RequestSendThread是我们前面在eventManager中ControllerEventThread那边看到过的ShutdownableThread,它的特点是不断从队列中获取某种Item并处理。而addBroker的时候传入的messageQueue恰好就作为请求内容的队列。RequestSendThread不断从队列中获取QueueItem
case class QueueItem(apiKey: ApiKeys, request: AbstractRequest.Builder[_ <: AbstractRequest],
callback: AbstractResponse => Unit, enqueueTimeMs: Long)

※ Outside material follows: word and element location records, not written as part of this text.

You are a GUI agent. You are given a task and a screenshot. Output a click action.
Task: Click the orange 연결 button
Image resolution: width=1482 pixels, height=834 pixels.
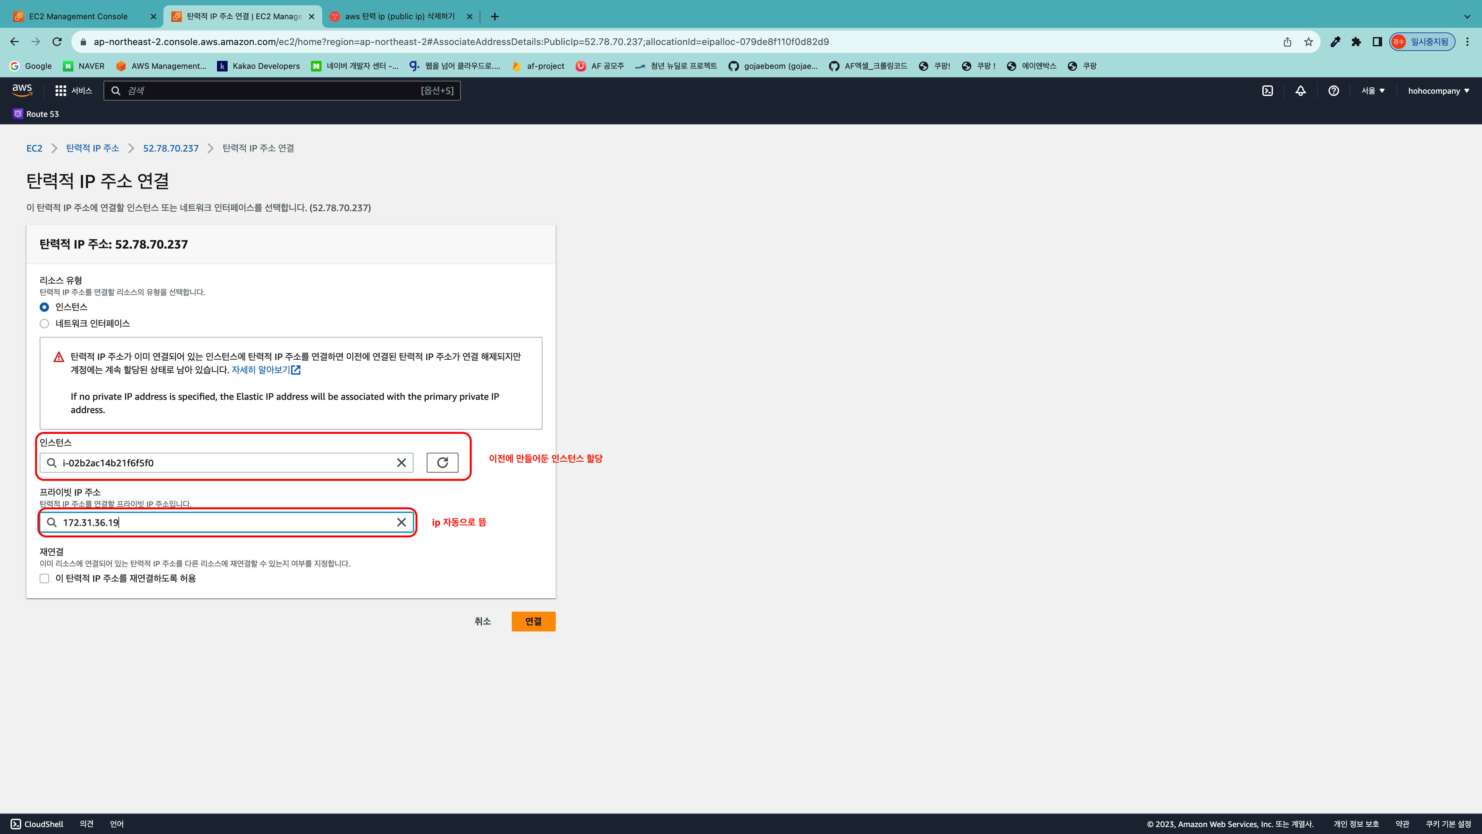click(x=533, y=621)
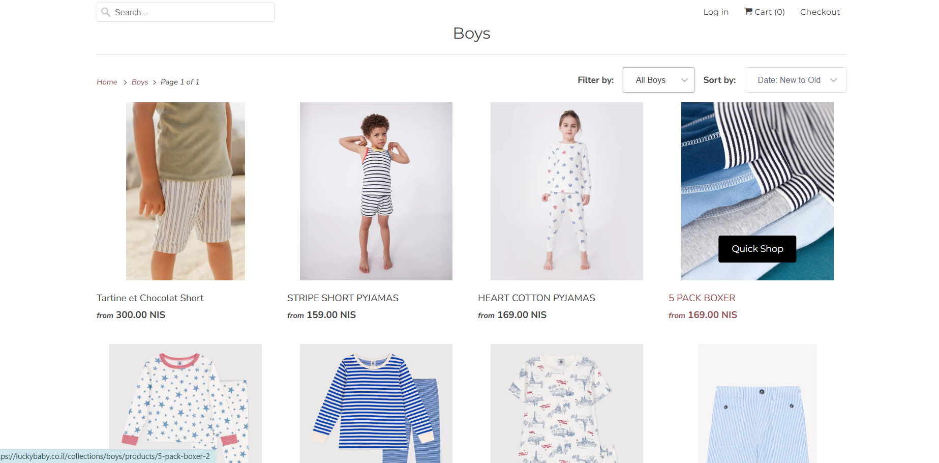Viewport: 939px width, 463px height.
Task: Go to Checkout page
Action: 820,12
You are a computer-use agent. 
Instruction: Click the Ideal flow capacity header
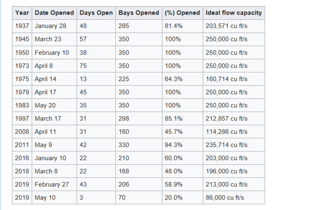(234, 13)
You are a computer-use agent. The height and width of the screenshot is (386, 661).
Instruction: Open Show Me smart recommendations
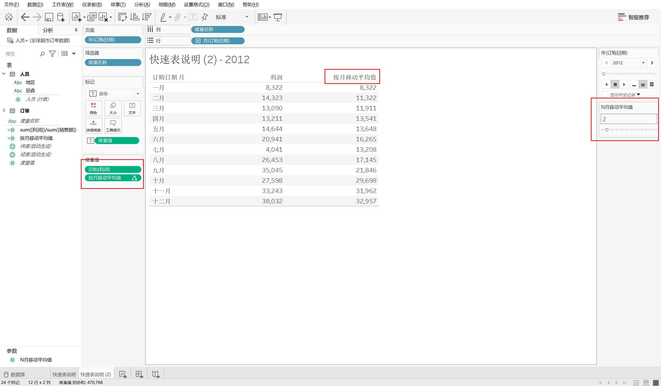[633, 17]
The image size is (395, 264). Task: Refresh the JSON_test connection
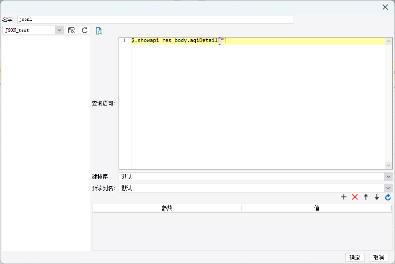(x=85, y=30)

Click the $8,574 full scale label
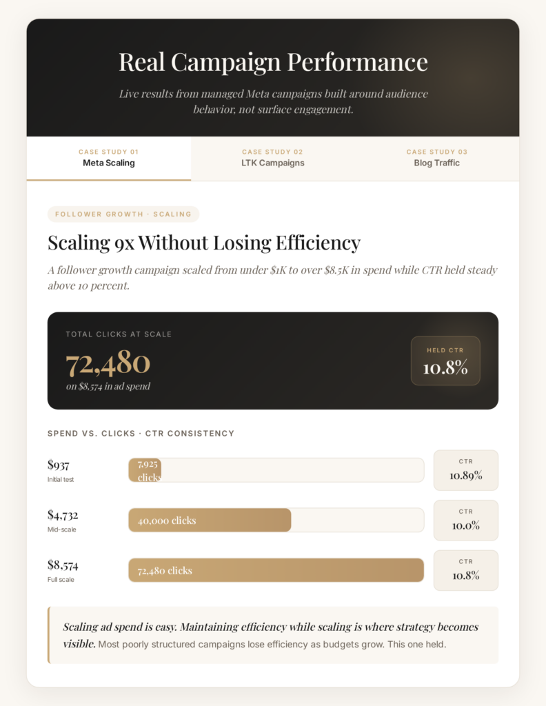point(63,570)
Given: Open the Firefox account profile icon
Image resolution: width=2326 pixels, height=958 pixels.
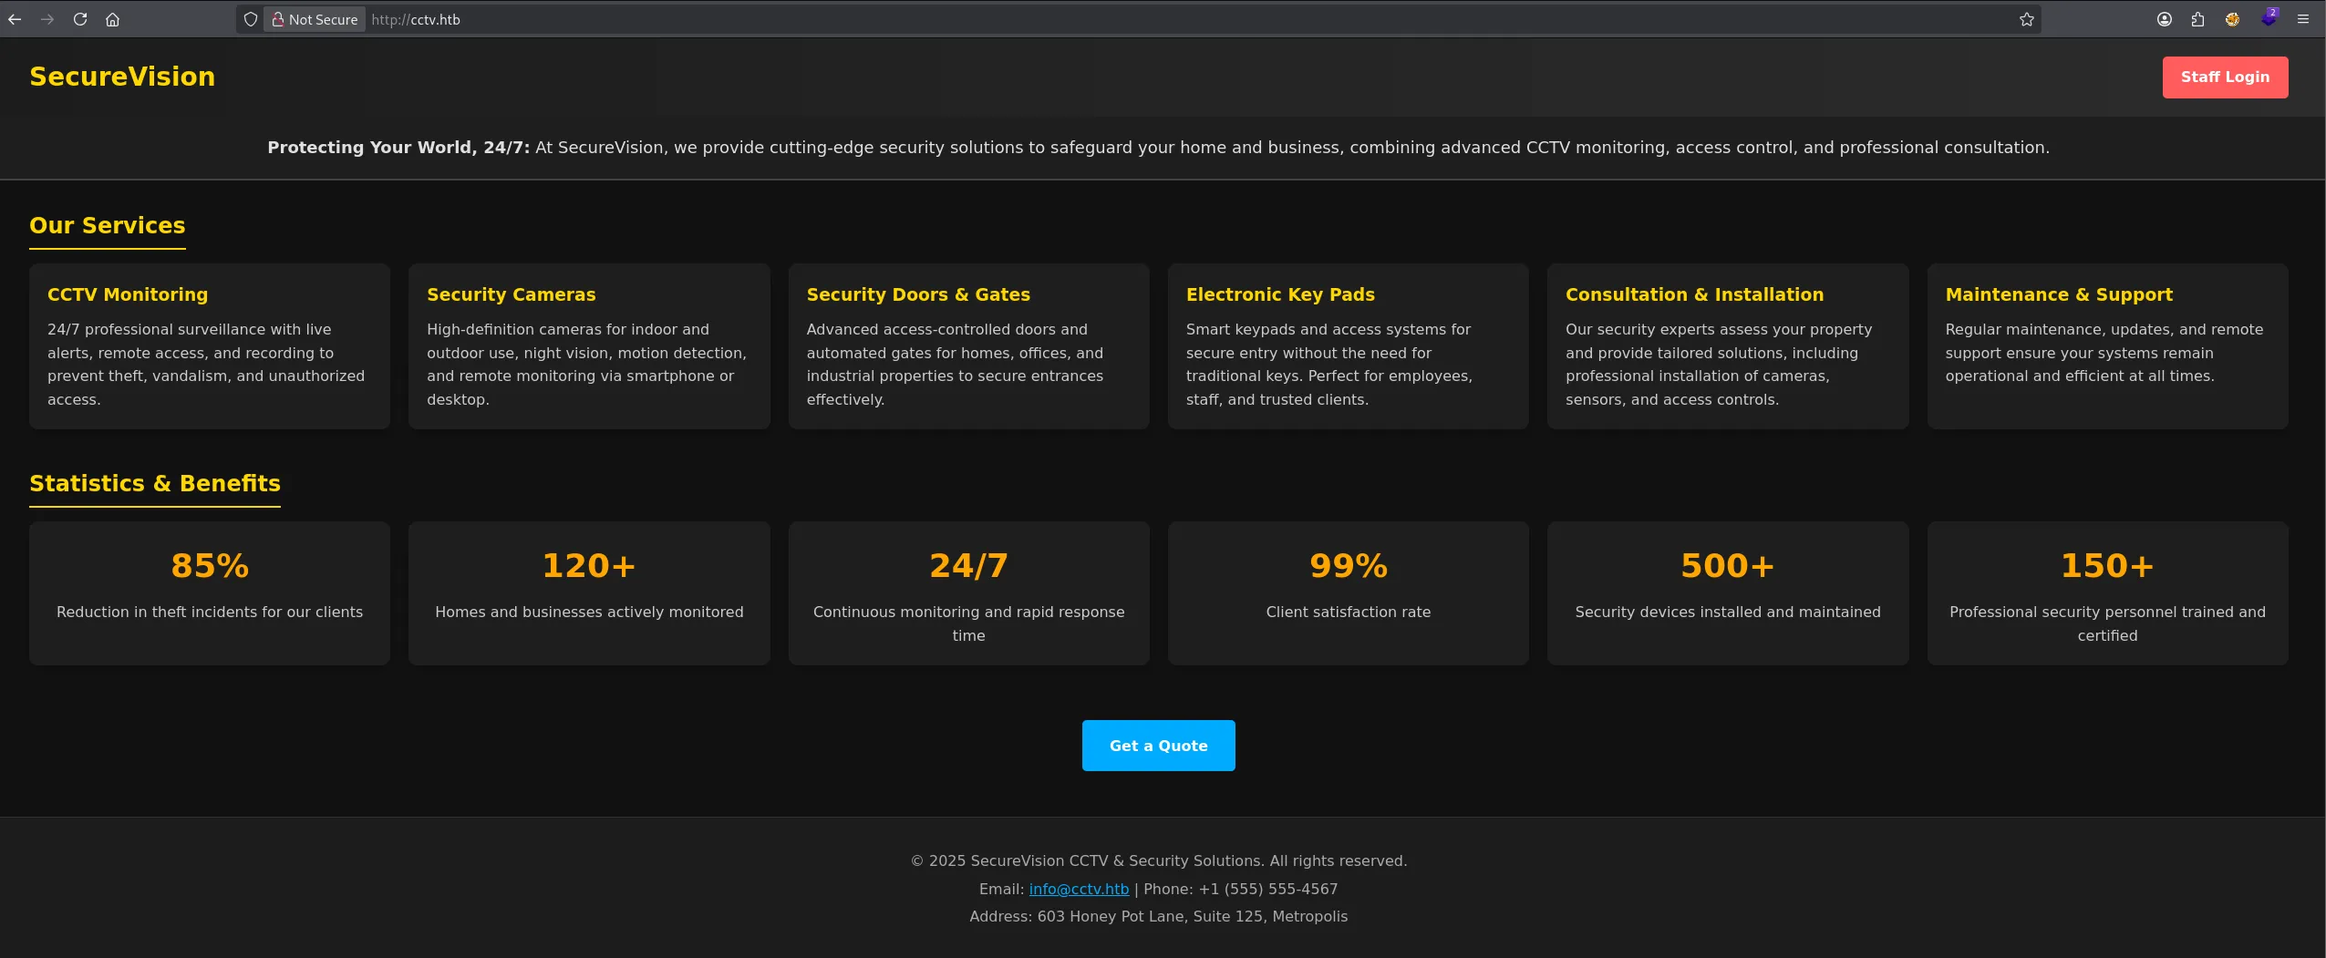Looking at the screenshot, I should point(2164,19).
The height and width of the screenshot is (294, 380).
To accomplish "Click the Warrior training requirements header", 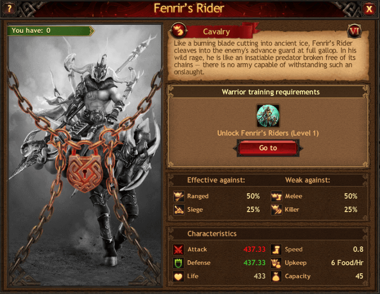I will pos(271,92).
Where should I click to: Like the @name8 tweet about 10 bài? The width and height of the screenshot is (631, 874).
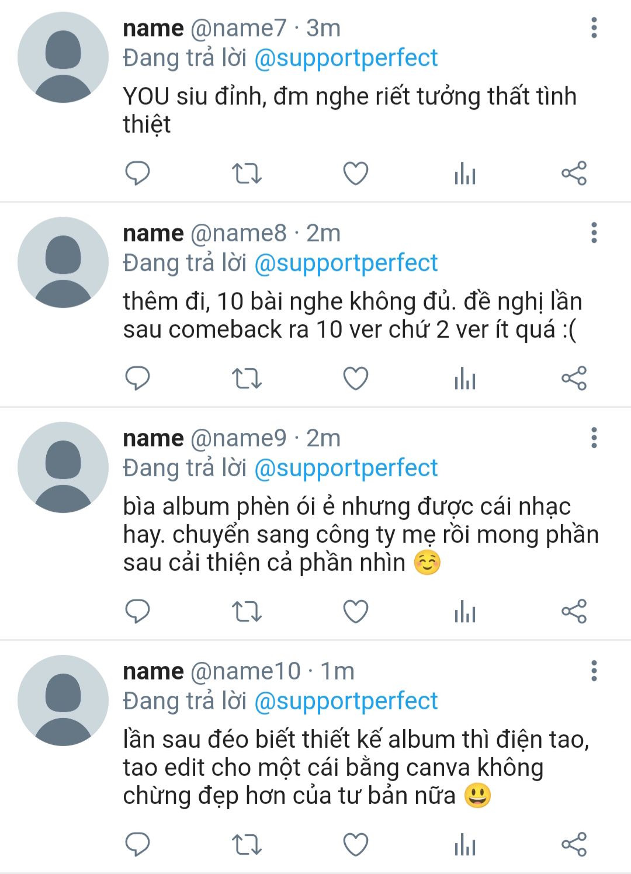pyautogui.click(x=355, y=379)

然后再发送请求到broker。所以addBroker相当于是维护了一个和broker进行通信的入口。当想要发送请求时,从broker id对应的ControllerBrokerStateInfo中获取到消息队列,再放入请求的消息即可。
removeBroker
removeBroker的过程与add正好相反
def removeBroker(brokerId: Int) {
brokerLock synchronized {
removeExistingBroker(brokerStateInfo(brokerId))
}
}
其中:
private def removeExistingBroker(brokerState: ControllerBrokerStateInfo) {
try {
// Shutdown the RequestSendThread before closing the NetworkClient to avoid the concurrent use of the
// non-threadsafe classes as described in KAFKA-4959.
// The call to shutdownLatch.await() in ShutdownableThread.shutdown() serves as a synchronization barrier that
// hands off the NetworkClient from the RequestSendThread to the ZkEventThread.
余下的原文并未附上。